それに反応したのか、闇の中に赤い爛々とした二つの光が目のように同じ高さで輝く。
そしてそこから、骨だけの牛の頭部が赤い光の眼を持って闇の中から現れる。首から下は分厚い筋肉に覆われ、両腕は木をも握り潰せそうな巨腕。所々に鱗が散りばめられた上半身と違い、下半身は大蛇のそれそのものであった。
「何だあの魔物。王国にはあんなのが出るのか?」
「そんな訳ないだろう。この周囲は動物型ばかりだ。こんなキメラのような奴はいない」
レオとヨシュアが前に出る。こちらを真っ直ぐに見つめる魔物の赤い眼に明確な敵意を感じたからだ。
闇は魔物の体全体を覆い、密度が薄くなって霧のようになっている。正体の分からない不気味さはその分無くなったが、今度は逆に明確な危機感が全員を襲う。

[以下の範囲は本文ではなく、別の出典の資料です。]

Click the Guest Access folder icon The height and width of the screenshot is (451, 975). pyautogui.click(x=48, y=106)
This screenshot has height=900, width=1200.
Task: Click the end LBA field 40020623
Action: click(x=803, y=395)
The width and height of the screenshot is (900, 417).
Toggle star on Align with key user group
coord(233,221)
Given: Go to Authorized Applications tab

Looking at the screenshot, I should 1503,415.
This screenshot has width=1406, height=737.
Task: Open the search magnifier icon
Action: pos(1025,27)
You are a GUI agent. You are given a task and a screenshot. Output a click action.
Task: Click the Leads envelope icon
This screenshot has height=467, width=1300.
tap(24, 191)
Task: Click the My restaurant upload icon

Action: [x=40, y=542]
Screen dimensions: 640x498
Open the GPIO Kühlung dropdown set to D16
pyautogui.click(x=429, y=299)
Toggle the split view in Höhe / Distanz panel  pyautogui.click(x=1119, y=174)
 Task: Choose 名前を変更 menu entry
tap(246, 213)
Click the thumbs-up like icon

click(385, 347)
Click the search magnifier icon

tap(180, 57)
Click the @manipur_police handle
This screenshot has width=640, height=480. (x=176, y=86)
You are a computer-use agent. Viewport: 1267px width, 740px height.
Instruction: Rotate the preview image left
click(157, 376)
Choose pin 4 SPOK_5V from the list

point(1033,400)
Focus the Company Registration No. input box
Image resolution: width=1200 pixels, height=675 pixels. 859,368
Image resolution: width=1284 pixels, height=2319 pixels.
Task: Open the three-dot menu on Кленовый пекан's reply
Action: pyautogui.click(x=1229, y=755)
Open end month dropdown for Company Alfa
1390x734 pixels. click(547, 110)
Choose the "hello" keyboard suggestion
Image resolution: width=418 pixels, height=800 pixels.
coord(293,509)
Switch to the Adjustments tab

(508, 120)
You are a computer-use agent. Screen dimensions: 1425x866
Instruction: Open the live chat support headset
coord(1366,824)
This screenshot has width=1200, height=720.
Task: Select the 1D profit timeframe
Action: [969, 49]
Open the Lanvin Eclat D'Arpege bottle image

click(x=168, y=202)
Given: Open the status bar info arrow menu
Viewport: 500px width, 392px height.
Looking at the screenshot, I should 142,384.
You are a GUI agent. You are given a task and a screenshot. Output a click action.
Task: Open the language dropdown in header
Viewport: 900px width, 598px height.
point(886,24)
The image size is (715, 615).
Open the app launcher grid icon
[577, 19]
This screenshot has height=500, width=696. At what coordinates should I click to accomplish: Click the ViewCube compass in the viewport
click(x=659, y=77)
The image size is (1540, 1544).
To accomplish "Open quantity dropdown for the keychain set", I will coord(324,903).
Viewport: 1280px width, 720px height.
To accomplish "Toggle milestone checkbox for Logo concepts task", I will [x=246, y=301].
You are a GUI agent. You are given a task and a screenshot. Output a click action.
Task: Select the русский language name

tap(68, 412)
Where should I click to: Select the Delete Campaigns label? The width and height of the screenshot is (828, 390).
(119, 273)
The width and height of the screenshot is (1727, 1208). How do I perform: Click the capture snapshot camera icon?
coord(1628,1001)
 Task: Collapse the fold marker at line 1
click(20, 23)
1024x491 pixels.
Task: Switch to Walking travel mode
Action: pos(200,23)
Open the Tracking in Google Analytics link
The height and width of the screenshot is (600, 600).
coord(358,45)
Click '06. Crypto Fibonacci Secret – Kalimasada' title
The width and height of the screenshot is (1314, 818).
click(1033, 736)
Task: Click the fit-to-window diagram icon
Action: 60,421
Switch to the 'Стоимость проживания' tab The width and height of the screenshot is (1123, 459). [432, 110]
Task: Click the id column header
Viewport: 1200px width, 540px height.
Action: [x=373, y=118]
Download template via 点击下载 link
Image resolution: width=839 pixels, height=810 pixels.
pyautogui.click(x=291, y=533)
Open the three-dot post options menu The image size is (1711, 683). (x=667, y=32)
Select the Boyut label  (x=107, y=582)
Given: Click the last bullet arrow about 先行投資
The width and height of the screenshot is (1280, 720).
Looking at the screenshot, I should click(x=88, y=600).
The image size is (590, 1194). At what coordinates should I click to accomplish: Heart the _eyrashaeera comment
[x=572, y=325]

「どんな魔物か分からない以上、真正面から戦うのは得策じゃない。三人を逃がしながら戦うぞ」
「賛成。俺が右でお前が左で時間稼ぐか」
一歩も引かないレオとヨシュアは先制を仕掛ける為、腰を僅かに落とす。
その時、怪物の姿に二つの幻影が重なった。
一つは十代前半の赤毛の少年。もう一つは黒髪黒目の日本の学生だった。
「――は?」
声を漏らしたのは誰だったか。一瞬だけ見えた怪物に重なって見えた幻の姿に、前世の記憶を持つ者達の思考が止まり、意識の空白が生まれる。
意図していたのかそれとも偶然か、その隙を突いて怪物が動く。尻尾を鞭のようにしならせ、横薙ぎに振り回した。
それに最初に反応したのはレオだった。ヨシュアを肘で後ろに突き倒し、尻尾を正面から受け止める。
空気破裂したような音が響き、レオの体が宙を舞って吹っ飛んだ。その勢いは木の幹に衝突するまで止まらなかった。